28 May 2012

take my heart, i lay it down
at the feet of You whose crowned
take my life, i'm letting go
i lift it up to You whose throned

and i will worship You, Lord
only You, Lord
and i will bow down before You
only You, Lord

take my fret, take my fear
all i have, i'm leaving here
be all my hopes, be all my dreams
be all my delights, be my everything

and i will worship You, Lord
only You, Lord
and i will bow down before You
only You, Lord

and it's just You and me here now
only You and me here now
You should see the view
when it's only You
(only You - david crowder band)

sometimes God uses the most unexpected people, the most unexpected times and circumstances and situations, to grab a hold of our attention and speak to our heart. He uses those as his voice to speak to us in the time when we need it most. not necessarily when we want it, but when we need it. 

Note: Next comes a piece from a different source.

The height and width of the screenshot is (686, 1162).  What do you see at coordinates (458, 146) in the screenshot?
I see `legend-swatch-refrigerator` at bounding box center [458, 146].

i went to youth group tonight not expecting a whole lot. not that i expected to be bored or disappointed, but just anticipated the "usual". i have to admit, i don't think my heart has always been in the right place when it comes to youth group and my serving in that role. but tonight, the unexpected came through to me at a time when i needed it to. 

trust. trust God. i don't always have the easiest time trusting people (though i have found that i often end up trusting the most random people), especially not with my life or my heart. sure, i could blame it on past experience. i could use psychology to explain why any certain experience may have led to my having difficulty with trust. most of them would be rational and understandable and justifiable. but i don't want to make excuses. we have to move on from any past hurts or betrayals or disappointments. we have to start new every day and not assume that what happened once will necessarily happen again. 

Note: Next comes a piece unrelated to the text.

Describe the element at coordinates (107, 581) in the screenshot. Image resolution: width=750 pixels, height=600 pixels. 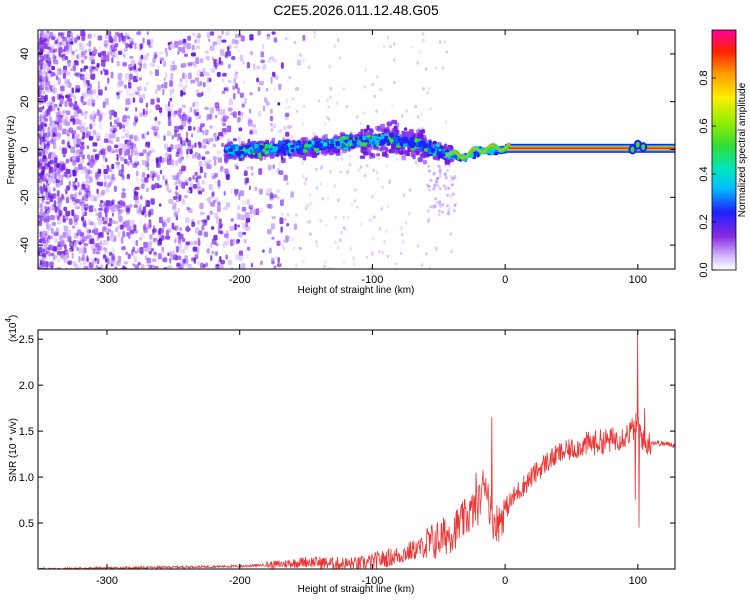
I see `snr-x-tick-label: -300` at that location.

most of all, i need to know that i can (and should) trust God. i should trust Him always. i should trust Him first and foremost. most other relationships will let us down at one time or another. but God never will. God desires good for me. God desires my heart and my life - He desires me. most of the time, i only give him parts of it, or most of it. but that part that i try to hold onto is what hinders me. my desire to be in control actually causes my downfall. 

thank you, ben, for being so clear about what it means to trust God. thank you for being the voice to stir my heart into re-realizing that i need to give up everything and trust Him. 

i give up my life. i give Him my heart. i hand over my frets and fears. and all i am left to do is to worship and bow down to, to put my hope in a God who loves me and died for me. why wouldn't i trust in that? 

22 May 2012

DIVINE ROMANCE - PHIL WICKHAM


the fullness of Your grace is here with me
the richness of Your beauty's all i see
the brightness of Your glory has arrived
in Your presence God, i'm completely satisfied


all for you, i sing i dance
rejoice in this divine romance
lift my heart and my hands
to show my love, to show my love


a deep deep flood, an ocean flows from You
of deep deep love, yeah it's filling up the room
Your innocent blood, has washed my guilty life 
in Your presence God, i'm completely satisfied 



all for you, i sing i dance
rejoice in this divine romance
lift my heart and my hands
to show my love, to show my love









15 May 2012

God is my Shepherd
i won't be wanting
i won't be wanting
He makes me rest
in fields of green
with quiet streams
even though i walk
through the valley
of death and dying
i will not fear
'cause You are with me
You are with me

Your shepherd staff
comforts me
You are my feast
in the presence of enemy
surely goodness
will follow me
follow me
in the house of God, forever
(house of God, forever - jon foreman)

remember how i said i often have songs running through my head? well, this is the song of the week, it seems. i was at church early this week to fill in with greeting and welcoming, so i had the privilege of hearing the praise band not only lead it during worship but also rehearse it. it wasn't the first time i heard it but i do love it.

i have to be honest though. it was difficult for me to join in singing along with them. so i stood quietly, letting my heart and soul just absorb the words. 

i feel as though i have been walking through the valley lately. not of death and dying, but just of ongoing struggles and battles, mostly with myself. a part of me feels guilty to speak of any sort of valley, or to get emotional and mention "struggles", because when it comes down to it there is absolutely nothing "wrong" in my life right now. there is no family or friend tragedy. i am actually incredibly blessed in so many ways. but for whatever reason, my head and my heart (and therefore my soul) have been battling. against each other. with themselves. with others. the devil is very aware of my fragility and seems to be adding to it constantly. 

i try to fight it daily. but i cannot. the more i fight, the more i lose. thankfully, i have a God who is my Shepherd. 

it takes some serious breaking down to get someone as stubborn and independent as me to realize that only God can get me through. and He will get me through. He uses people close to me as His means of not only working on me, but also comforting me and reminding me of God's love. there is no need to fear. trust in God. 

this song also reminds me of God's faithfulness, which helps point me in the right direction. the night before my mom's operation to remove her cancer our Bible study recited psalm 23 together as a reminder of God's goodness and promise to walk with us. not only did the surgery go very well, her treatment with the most minimal side effects, but she is also healthy and strong and almost 5 years in remission. PTL. 

trust steadily in God. hope unswervingly. love extravagantly.